-- Study text --
============
Getting started with C++ futures
We are currently writing an async framework for managing remote network devices over SSH.
This is part of the Magma
project led by Facebook. By the end of 2019 we at FRINX have contributed the CLI stack which provides various functions on
top of the basic SSH client like keep alive, reconnect, caching etc. This post
describes the the evolution of how we are using async functionality provided by
the Folly
library to meet our scalability requirements.
Architecture
The following text describes the high level
architecture accompanied with pseudo code.
We started with a simple abstract class
describing the CLI client:
class CLI {
string
executeRead(ReadCommand c);
string
executeWrite(WriteCommand c);
}
For the purpose of this text it is not
important how those two methods differ. The basic idea is to create one CLI
object per device, run one or more commands and collect output. This design
allows us to introduce nesting: we define several classes with single
responsibility:
●
KeepAliveCli - send an empty
command periodically. execute* methods just call inner CLI
●
ReconnectingCli - both execute*
methods call inner CLI, however if exception indicating connection error is
returned, schedule reconnect
●
Etc.
============
-- Data shown --
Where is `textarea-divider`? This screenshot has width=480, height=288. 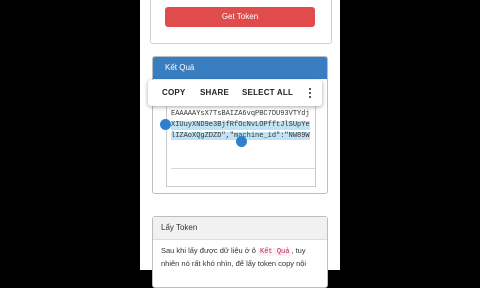
textarea-divider is located at coordinates (243, 168).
============
-- Tasks to complete --
- 1) The C++ futures post gives examples of functions that the CLI stack provides on top of the basic SSH client. List every example it names.
- 2) Pick up the C++ futures post after its last line and write the next part.
The material comes from a source unrelated to the C++ futures post.

-- Expected results --
- 1) keep alive, reconnect, caching

- 2)
We can see that even though the layers are
separated, they may require some work to be done asynchronously. We need an Executor where those tasks can run. We might
need to separate executors for each layer so that resource starvation on one
layer can be isolated in the testing environment. In production we expect that
most of CLI layers will share the same executor with a thread count equal to
CPU cores.
Unblocking callers
The first version clearly blocks callers, so
we came up with a second version:
class CLI {
Future <
string > executeRead(ReadCommand c);
Future <
string > executeWrite(WriteCommand c);
}
This allows us to have a thread safe interface
which can be used by many callers simultaneously. Returning Futures in folly is very easy, just pass a
lambda to an executor:
auto future = via(getCPUExecutor())
.thenValue([params](auto) {
// do some
computation
});
Sometimes we need to create futures without
running them immediately. This is possible using Promise class. Promise is the holder of a
value that should be computed later, whereas Future is a read only view into
its Promise.
shared_ptr < Promise < string >> promise = make_shared
< Promise < string >> ();
return promise - > getFuture();
// later, fulfill the promise asynchronously:
promise - > setValue(result);
Future Chaining
To get the actual result of the computation
one can call the `get()` method on the Future, but this call blocks the caller
until the value is available. As reported in other environments, it is important not to mix async
and blocking calls. Luckily, folly Futures allow chaining more work that will
be executed when the target Future finishes:
auto future = via(getCPUExecutor())
.thenValue([](auto) {
/* 1. */
MLOG(MDEBUG) << "setReconnecting: sleeping";
})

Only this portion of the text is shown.